Fortunatamente negli ultimi tempi la tendenza è quella di una predisposizione a farsi aiutare tanto che ci si nasconde non per la vergogna, ma alla ricerca di privacy. I pazienti che si rifugiano a casa devono trovare un posto per le loro sedute di terapia dove nessun altro può sentirli, a volte trovano privacy in una camera da letto, in un armadio o in una macchina, in un bagno, nella stanza della lavanderia, con lavatrice e asciugatrice accese per confondere le parole con il rumore. Siamo passati dal paziente freudiano disteso sul lettino al paziente seduto sulla tazza del bagno pur di non rinunciare alla sua seduta di psicoterapia, c’è una spinta quindi all’evoluzione che rompe le resistenze radicate nel passato dovuta ad un adattamento che richiede il nostro tempo.
E addirittura oltre alla terapia a distanza con strumenti come Skype ci sono servizi di altro tipo ancora più lontani dalla terapia tradizionale. Soprattutto negli Stati Uniti, negli ultimi anni sono nati numerosi progetti nell’ambito dell’innovazione del supporto psicologico.
Un’ulteriore variante di queste nuove forme è quella degli assistenti virtuali o chatbot, dove la tecnologia non si limita a mettere in contatto paziente e terapeuta a distanza, ma sostituisce completamente il terapeuta. Intelligenze artificiali che comunicano con gli utenti tramite il programma di messaggistica di Facebook. Entrambe funzionano con algoritmi che conversano con l’utente usando domande e suggerimenti in risposta alle parole che manifestano un possibile disagio dell’utente. Per esempio, se l’utente scrive “nessuno mi vuole bene”, l’intelligenza artificiale cercherà di sostituire questo pensiero con altri più funzionali per il benessere della persona.
Lo psicoterapeuta virtuale quindi in futuro potrà sostituire quello umano oppure essere da sostegno integrativo alla terapia, ma questo porterebbe a una disumanizzazione, a cui non si è ancora pronti nonostante i regali che può fare un incontro online.

Tra le esperienze più emozionanti che abbiamo ascoltato infatti c’è quella in cui lo psicoterapeuta si collega per la prima volta con un suo paziente e si commuovono.
Ci dice che da quell’incontro ha potuto cogliere una grande opportunità clinica e professionale, perché l’autenticità del lavoro di quella seduta è stata proprio in quella grande umanizzazione che non ha incontrato barriere computerizzate.

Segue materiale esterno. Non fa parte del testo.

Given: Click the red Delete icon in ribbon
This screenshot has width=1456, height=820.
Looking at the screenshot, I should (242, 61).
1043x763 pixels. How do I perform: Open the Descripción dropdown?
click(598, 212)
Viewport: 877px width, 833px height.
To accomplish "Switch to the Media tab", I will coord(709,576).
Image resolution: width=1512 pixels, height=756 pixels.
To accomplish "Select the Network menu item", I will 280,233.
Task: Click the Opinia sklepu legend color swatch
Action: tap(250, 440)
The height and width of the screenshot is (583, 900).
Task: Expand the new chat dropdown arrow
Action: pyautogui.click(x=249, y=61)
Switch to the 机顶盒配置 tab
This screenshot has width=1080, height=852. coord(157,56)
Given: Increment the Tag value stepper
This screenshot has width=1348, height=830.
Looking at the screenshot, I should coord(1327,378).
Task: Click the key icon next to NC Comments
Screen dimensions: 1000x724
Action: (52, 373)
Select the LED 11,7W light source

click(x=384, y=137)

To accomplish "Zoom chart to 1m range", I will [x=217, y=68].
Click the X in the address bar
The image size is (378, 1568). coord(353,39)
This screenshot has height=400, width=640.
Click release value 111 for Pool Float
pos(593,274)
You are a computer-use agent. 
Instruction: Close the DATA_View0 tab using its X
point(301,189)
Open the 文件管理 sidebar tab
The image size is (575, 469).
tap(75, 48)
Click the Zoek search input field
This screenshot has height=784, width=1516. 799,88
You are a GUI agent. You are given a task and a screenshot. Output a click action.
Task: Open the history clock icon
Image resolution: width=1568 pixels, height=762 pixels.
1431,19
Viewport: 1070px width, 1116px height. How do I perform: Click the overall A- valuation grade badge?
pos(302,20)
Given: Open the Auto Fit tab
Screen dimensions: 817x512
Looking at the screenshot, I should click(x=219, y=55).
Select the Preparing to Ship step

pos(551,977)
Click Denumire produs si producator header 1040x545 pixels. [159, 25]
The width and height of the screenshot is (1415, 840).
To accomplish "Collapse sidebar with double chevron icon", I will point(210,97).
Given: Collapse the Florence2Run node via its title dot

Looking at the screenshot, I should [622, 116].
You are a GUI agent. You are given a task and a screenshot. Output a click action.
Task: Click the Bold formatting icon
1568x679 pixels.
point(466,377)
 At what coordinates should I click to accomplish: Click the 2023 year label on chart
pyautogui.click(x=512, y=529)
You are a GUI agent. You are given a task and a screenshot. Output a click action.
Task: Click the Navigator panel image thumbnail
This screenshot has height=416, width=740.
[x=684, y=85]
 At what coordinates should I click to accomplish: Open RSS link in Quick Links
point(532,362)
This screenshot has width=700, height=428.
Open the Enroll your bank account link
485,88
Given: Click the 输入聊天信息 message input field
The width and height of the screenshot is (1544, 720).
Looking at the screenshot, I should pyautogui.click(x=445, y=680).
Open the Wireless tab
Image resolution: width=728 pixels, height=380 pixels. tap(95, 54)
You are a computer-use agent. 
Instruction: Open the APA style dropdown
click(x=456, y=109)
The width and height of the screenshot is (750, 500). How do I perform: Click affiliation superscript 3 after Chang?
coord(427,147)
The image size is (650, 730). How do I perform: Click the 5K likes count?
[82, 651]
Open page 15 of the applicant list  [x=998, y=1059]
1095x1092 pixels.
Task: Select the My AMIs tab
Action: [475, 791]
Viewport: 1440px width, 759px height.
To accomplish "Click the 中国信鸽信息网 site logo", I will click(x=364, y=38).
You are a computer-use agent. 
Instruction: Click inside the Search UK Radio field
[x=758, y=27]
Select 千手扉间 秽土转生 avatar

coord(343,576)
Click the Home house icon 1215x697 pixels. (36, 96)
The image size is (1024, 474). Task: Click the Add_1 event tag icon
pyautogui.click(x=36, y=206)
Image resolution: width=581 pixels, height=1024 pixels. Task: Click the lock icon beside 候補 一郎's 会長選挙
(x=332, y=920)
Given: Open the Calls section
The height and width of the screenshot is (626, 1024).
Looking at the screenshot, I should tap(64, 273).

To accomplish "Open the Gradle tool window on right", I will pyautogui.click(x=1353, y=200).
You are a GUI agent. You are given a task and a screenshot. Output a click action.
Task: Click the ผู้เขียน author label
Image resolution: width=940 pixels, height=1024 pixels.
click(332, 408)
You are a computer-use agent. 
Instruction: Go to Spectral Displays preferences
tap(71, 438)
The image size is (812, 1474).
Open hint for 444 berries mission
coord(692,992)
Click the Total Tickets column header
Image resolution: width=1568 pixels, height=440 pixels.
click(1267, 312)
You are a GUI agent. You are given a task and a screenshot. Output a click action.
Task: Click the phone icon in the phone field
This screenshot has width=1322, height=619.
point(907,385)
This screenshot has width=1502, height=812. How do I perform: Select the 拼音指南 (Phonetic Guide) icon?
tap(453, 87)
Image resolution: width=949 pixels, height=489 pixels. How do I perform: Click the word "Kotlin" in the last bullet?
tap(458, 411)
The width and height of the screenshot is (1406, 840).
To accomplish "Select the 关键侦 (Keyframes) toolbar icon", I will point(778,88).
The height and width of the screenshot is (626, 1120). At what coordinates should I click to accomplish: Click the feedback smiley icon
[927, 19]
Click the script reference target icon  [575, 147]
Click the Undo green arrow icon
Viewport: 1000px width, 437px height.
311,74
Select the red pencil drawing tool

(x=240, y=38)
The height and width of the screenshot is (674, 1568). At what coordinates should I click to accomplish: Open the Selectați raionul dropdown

Ma c’è anche del lato comico e grottesco, come quando uno psicoterapeuta era talmente assorto nei suoi pensieri da dimenticare di aver iniziato la seduta a torso nudo.
Oggi le ricadute sulla salute mentale del Covid-19, sono per lo più di storie devastanti di ansia e perdita di ogni tipo immaginabile – perdita di persone care, perdita di salute, perdita di posti di lavoro, perdita di stabilità, perdita di presenza fisica, perdita di contatto, perdita di routine quotidiane, perdita di matrimoni, lauree e riunioni di vacanza e perdita anche della capacità di sorridere vicini mentre si cammina intorno all’isolato, a causa delle mascherine che coprono la bocca. In un certo senso, le perdite possono essere ridotte a perdita di tutto ciò che ci fa sentire umani.
Questa umanità però è possibile ritrovarla nella protezione di in un incontro di psicoterapia online che fa sentire al sicuro almeno per un’ora e che a volte inaspettatamente sa regalare perle di comicità.